Management of DVT and PE?

I. Immediate
II. long-term

Answer 47

I. Immediate anticoagulation
- Fast acting anticoagulant minimum 3 months
- (Rivaroxaban or LMW heparin)
II. Long term anticoagulation
- Depends on individualised risk vs benefit
- Longterm if recurrent or on-going risk factor
- (Rivaroxaban, warfarin. LMWH in cancer or pregnancy)

Question 48

Anti-thrombotic drugs

Answer 48

1. Anti-platelet drugs
   • Inhibit platelet activation or aggregation
   • eg. Aspirin, clopidogrel, abxiximab
   • Treatment/prevention arterial thrombosis (ACS, PVD, CVD)
2. Anti-coagulant drugs
   • Inhibit coagulation pathway
   • Treatment/prevention venous thrombosis or low pressure vessel thrombosis (DVT, PE, CVA in AF and mechanical
   heart valves, Cardiopulmonary bypass, dialysis)

Question 49

NICE guidlines for VTE thromboprophylaxis

Answer 49

1. All patients are assessed for risk of VTE and bleeding
2. All patients at risk of VTE should:
   • Mobilise early
   • Receive pharmaceutical thromboprophylaxis (eg enoxaparin 40 mg once daily)

Question 50

Heparin

1. mech of action

Answer 50

1. • Increases activity of natural anticoagulant
   antithrombin
   • Inhibits active clotting factors esp.

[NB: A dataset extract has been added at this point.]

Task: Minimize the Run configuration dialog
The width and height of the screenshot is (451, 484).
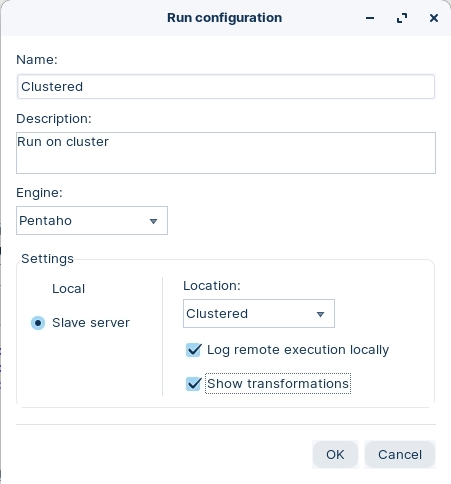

Factors IIa
   (thrombin) and Xa

Question 51

UF vs LMW heparin

1. route
2. metabolism
3. half-life
4. SE
5. dosing
6. reversal

Answer 51

1. IV vs SC
2. Complex, renal vs Predictable, renal
3. 1-2 hours vs 4-6 hours
4. Bleeding
5. 5000 iu loading then 20 iu/kg/hr
   Monitor and adjust to APTT
   ratio 1.5-2.0

vs

I. Thromboprophylaxis: 40 mg
sc once per day
II. Treatment: 1.5 mg /kg once
per day

6. Protamine iv 1mg/100 IU heparin in last hr (max 40mg)

Question 52

Rivaroxaban

1. mech of function
2. when used?
3. half-life
4. metabolism
5. dosing
6. reversal

Answer 52

1. • Direct oral anticoagulant (DOAC)
   • Factor Xa inhibitor
   • Reduces thrombin generation

2. 
I. VTE prevention after knee/hip replacement
II. Stroke prevention in non-valvular AF
III. Acute treatment of DVT
IV. Long term prevention of DVT and PE

3. Plasma half life 8 hours
4. 75% liver metabolised, 25% renal excreted
5. Typical dose 15 mg bd or 20mg od
6. Specialist products (APCC, specific reversal agents) for severe bleeding

Question 53

Warfarin

1. mech of action
2. uses
3. metabolism
4. half-life
5. dosing
6. reversal

Answer 53

1. Inhibits vitamin K metabolism
   • Vitamin K is needed for synthesis of
   clotting factors II, VII, IX and X
   • Reduces factor levels to 20-30%
2. I. Anticoagulation when DOACs are unproven or unsafe
   • Mechanical heart valves
   • Antiphosphoilipid syndrome
   • Chronic kidney disease
   II. Long term management of VTE
   III. Stroke prevention in atrial fibrillation
   IV. With anti-platelet agent, to prevent arterial thrombosis
3. Plasma half life ~36 hours
4. Metabolised by liver
5. Typical dose 2-8 mg od
6. • Vitamin K1 1-3 mg po or iv if INR >8.0 for mild bleeding
   • Vitamin K factor concentrate (eg Octaplex) plus Vit K1 for severe bleeding

Question 54

Group & Save versus Crossmatch

Answer 54

I. Group and save [40 mins]

• perform IAT screening and store sample
• if antibody negative blood can be rapidly issued if needed
• request this if blood might be needed but not inevitable.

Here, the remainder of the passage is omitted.